I wonder if I can kill myself right here and now using a salad fork. “I caught him cheating, Mom. Do you really want me to marry a guy who cheats?”
She sniffs. “Men will be men, Marissa. Your father—”
“You two divorced twice, Mom,” I point out. Currently she and Dad are married again, but if marriage was all peaches and cream, they wouldn’t be flipping it on and off like a light switch, would they? There was a time in my life when I’d blamed myself for their unhealthy dynamic. After all, I’d been a trying teenager to say the least. Truth be told, I’d been wild—I’d drank, experimented with marijuana, hung out with one bad boy after another. It wasn’t until my latest boyfriend had almost killed me while driving intoxicated that I’d come to my senses. I’d vowed right then and there that as dramatic as my mom could be, it would be in everyone’s best interest to take her sensible advice to heart. After all, I clearly couldn’t trust myself.
Now it was ten years later, and I was having a harder and harder time being the compliant, sensible daughter. Not that I wanted to go all hog wild again.

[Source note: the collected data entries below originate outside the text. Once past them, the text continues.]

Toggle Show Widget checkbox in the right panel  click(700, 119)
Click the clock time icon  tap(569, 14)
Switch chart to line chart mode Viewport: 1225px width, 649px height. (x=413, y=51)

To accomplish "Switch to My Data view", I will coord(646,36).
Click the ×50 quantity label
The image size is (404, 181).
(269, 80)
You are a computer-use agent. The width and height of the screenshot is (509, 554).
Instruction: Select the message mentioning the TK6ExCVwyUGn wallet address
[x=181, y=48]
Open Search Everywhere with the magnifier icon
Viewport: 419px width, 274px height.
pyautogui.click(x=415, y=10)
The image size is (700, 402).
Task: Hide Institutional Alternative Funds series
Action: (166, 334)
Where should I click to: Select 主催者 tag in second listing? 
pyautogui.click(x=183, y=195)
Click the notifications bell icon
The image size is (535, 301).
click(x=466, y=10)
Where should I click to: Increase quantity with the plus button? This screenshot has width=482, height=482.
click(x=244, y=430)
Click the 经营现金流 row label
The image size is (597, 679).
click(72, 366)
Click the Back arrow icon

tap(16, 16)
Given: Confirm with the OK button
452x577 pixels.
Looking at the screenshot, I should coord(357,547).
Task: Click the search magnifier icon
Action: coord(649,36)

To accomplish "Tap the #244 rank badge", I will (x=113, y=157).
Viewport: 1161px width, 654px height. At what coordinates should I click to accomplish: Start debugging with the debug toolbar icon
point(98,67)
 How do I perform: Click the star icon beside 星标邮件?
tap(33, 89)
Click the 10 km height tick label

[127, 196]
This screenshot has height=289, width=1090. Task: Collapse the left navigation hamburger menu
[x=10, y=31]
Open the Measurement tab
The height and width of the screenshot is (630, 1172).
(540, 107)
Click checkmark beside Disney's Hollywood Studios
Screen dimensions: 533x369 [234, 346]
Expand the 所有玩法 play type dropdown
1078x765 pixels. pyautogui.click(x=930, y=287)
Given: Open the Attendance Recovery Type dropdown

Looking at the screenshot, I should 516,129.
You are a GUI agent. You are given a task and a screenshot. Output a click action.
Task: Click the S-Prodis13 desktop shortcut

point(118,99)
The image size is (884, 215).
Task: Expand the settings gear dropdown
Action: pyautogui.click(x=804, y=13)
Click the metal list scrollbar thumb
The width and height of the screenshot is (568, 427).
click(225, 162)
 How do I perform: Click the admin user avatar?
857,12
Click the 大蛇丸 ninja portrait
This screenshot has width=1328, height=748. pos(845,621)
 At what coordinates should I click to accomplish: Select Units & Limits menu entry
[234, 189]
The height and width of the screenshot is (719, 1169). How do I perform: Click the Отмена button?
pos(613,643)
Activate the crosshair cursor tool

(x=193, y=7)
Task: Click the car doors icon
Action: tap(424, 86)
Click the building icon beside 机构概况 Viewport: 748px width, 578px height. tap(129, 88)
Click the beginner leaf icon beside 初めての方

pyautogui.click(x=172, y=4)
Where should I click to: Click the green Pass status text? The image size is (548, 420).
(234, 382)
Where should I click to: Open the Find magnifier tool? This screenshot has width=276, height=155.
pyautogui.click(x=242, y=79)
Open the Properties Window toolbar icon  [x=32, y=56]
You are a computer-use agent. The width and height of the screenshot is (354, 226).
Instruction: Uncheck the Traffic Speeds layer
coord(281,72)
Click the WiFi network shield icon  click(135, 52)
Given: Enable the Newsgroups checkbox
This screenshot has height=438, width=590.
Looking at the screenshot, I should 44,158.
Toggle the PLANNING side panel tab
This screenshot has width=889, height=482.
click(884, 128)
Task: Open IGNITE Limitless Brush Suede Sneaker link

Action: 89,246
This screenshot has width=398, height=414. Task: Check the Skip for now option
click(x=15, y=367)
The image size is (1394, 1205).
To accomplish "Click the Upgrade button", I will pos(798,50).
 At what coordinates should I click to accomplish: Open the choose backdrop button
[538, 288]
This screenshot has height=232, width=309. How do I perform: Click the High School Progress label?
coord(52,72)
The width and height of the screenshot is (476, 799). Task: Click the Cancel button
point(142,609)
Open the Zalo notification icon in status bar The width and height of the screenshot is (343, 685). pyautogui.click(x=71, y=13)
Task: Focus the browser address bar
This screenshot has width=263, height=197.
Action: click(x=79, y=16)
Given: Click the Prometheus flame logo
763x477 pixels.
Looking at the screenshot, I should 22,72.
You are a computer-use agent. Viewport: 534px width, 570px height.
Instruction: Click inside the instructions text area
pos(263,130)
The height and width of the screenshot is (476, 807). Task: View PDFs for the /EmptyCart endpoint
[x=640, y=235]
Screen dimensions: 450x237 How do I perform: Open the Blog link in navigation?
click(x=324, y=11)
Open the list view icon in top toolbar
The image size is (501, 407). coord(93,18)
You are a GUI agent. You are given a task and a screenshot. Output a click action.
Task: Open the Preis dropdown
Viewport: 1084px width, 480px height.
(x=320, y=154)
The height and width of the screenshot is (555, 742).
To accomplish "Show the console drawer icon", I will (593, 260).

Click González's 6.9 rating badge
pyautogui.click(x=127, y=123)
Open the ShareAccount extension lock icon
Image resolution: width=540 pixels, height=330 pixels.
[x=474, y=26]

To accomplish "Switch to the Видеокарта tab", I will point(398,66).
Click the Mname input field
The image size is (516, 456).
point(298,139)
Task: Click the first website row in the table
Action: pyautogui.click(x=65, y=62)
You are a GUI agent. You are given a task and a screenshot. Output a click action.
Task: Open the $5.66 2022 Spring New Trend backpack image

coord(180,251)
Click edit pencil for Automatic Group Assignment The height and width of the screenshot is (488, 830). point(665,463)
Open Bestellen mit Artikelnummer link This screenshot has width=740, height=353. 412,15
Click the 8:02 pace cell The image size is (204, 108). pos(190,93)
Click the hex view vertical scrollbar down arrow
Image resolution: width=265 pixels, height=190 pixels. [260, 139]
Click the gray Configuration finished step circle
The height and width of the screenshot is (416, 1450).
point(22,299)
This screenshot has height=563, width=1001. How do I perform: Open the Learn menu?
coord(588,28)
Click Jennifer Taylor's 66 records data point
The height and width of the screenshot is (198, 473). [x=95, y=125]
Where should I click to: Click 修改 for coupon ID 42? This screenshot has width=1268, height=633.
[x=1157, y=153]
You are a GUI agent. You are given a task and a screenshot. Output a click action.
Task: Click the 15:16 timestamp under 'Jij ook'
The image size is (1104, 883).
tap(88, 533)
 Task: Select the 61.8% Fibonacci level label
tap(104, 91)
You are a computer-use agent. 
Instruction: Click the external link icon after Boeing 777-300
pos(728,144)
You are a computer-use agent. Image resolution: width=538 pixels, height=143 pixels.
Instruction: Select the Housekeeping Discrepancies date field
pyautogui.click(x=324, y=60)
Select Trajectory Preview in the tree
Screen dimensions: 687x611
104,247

No, I just wanted to explore the idea of dating a man who made my heart race just by being in the same room with him, something that hadn’t been the case with Charles. I dreamed about leaving my unfulfilling job and finding my passion. Yet each time my instincts scream at me to fight back against my mom’s advice, or to be bold and take a risk, I inevitably remember coming to in that flipped vehicle, my boyfriend no where to be seen because he’d fled to avoid the police, and I realize there are far worse things in life than playing it safe.
I’m not that bold, wild teenager anymore. And that is a good thing.
Mom continues to put on a show, and I vaguely wonder why she never took up acting. She’s dramatic enough. Hell, right now it’s like she’s competing for an Emmy nomination, shaking and sobbing, acting like the world’s ending because I’m now twenty-eight and single. My sister, Larissa—Mom has a thing about rhyming names—just looks at me and shakes her head. Larissa’s twenty-five and getting married later this year so she won’t be any help.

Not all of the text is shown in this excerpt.